Les socialistes politisent le débat européen

Elections européennes

L'UE, c'est du concret. En dessinant une majorité politique, le vote du 25 mai aura un impact sur les politiques menées, et plus qu'avant. Tel est le message que les socialistes veulent faire entendre aux électeurs.

En campagne, en Mayenne, Emmanuel Maurel et Christophe Rouillon ont visité des projets de Haute-Mayenne financés par l'Europe, puis ont rencontré la présidente de la chambre d'Agriculture, avant de participer à une réunion publique.

En campagne, en Mayenne, Emmanuel Maurel et Christophe Rouillon ont visité des projets de Haute-Mayenne financés par l'Europe, puis ont rencontré la présidente de la chambre d'Agriculture, avant de participer à une réunion publique.


"Nous devons montrer que les élections européennes sont des élections du quotidien” martèle Emmanuel Maurel, n° 2 de la liste socialiste pour l'Ouest. Ce quotidien, ce sont des milliards de fonds européens investis sur les territoires, les aides de la Pac, etc. Les socialistes insistent sur l'importance politique du vote du 25 mai. “Il y a une défiance vis-à-vis de l'Europe. Mais aujourd'hui, la majorité politique est à droite. Les électeurs ont la possibilité de faire basculer le Parlement à gauche.”

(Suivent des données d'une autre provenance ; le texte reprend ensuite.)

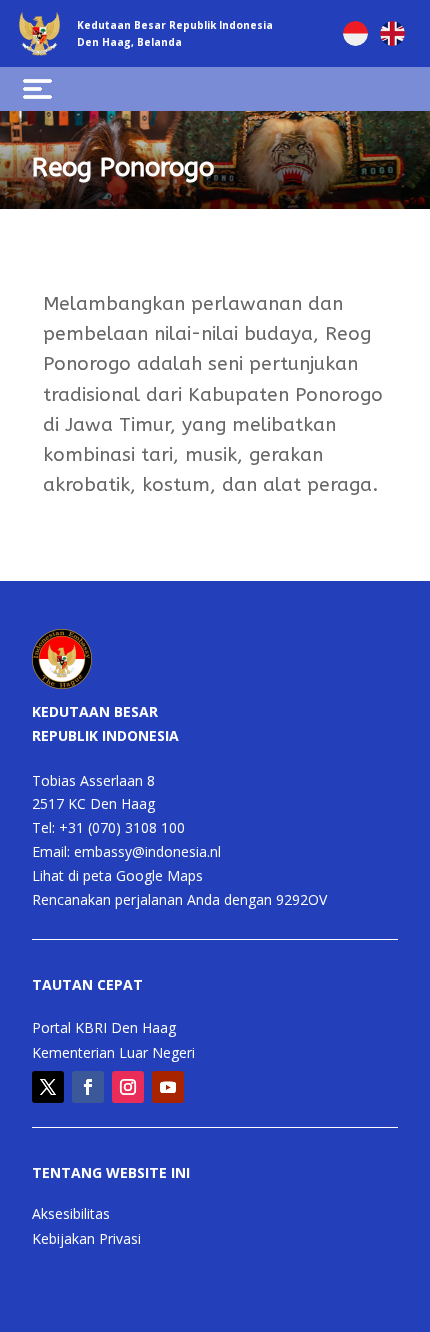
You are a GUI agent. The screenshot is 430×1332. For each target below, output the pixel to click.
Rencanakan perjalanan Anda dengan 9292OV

Depuis le traité de Lisbonne de 2007, le Parlement a pris une place prépondérante, puisqu'il co-décide dans la plupart des textes. Par ailleurs, le président de la Commission doit être adoubé par le Parlement. C'est nouveau, et cela signifie que ceux qui détiendront la majorité au Parlement, obtiendront la présidence de l'Union.


Social Vs Libéral


En cas de victoire de la gauche, la politique européenne pourrait sérieusement évoluer, assurent Emmanuel Maurel, et son collègue Christophe Rouillon, venus battre la campagne mayennaise le 23 avril. Qu'est-ce qui changerait ? “Nous voulons imposer une nouvelle croissance. La politique d'austérité de la commission Barroso ne marche pas.” Cette croissance serait permise par des soutiens à l'investissement productif, à la R & D pour les PME, à la transition énergétique : à la clef, le retour de l'emploi. “On propose de mettre en place une nouvelle solidarité, notamment fiscale, pour en finir avec les distorsions entre pays (qui modulent leurs impôts sur les sociétés, par exemple).” Ils tirent à boulets rouges sur Jean-Claude Junker, proposé par la droite (PPE) pour être président du Parlement : ce Luxembourgeois est “un VRP des paradis fiscaux”. Le président des socialistes serait l'Allemand Martin Schulz (PSE). Ils militent pour une Europe plus sociale, en proposant d'imposer un salaire minimum dans chaque Etat membre (même si le niveau pourrait différer). “Il faut stopper la concurrence déloyale entre travailleurs, permise par la directive Détachement.”


Grossir le budget


Pour mener à bien ces projets, l'argent est nécessaire. Pour Emmanuel Maurel et Christophe Rouillon, “il faut augmenter le budget, alors que la droite a voulu le restreindre. Certains critiquent la part élevée de la Pac, mais c'est relatif. Si elle paraît importante, c'est parce que le budget général est riquiqui”. Pour augmenter les recettes, ils souhaitent mettre en œuvre une taxe sur les transactions financières, qui pourrait rapporter jusqu'à 50 milliards d'euros. L'autre cheval de bataille est la lutte contre l'évasion fiscale, estimée à 100 Mds. “Par ailleurs, si on relance la croissance, il y aura un effet d'entraînement” ajoute Christophe Rouillon. “Le but, c'est d'augmenter la taille du gâteau(sur lequel se font les prélèvements).”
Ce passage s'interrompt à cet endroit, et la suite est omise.